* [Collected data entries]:
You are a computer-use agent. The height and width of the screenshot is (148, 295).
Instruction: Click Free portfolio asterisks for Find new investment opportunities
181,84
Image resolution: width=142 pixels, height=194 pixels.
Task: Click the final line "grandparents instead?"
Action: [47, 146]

* [Task to carry out]: All of the entries above must be transcribed exactly.

* [Response box]:
You are a computer-use agent. The height and width of the screenshot is (148, 295).
Instruction: Click Free portfolio asterisks for Find new investment opportunities
181,84
Image resolution: width=142 pixels, height=194 pixels.
Task: Click the final line "grandparents instead?"
Action: [47, 146]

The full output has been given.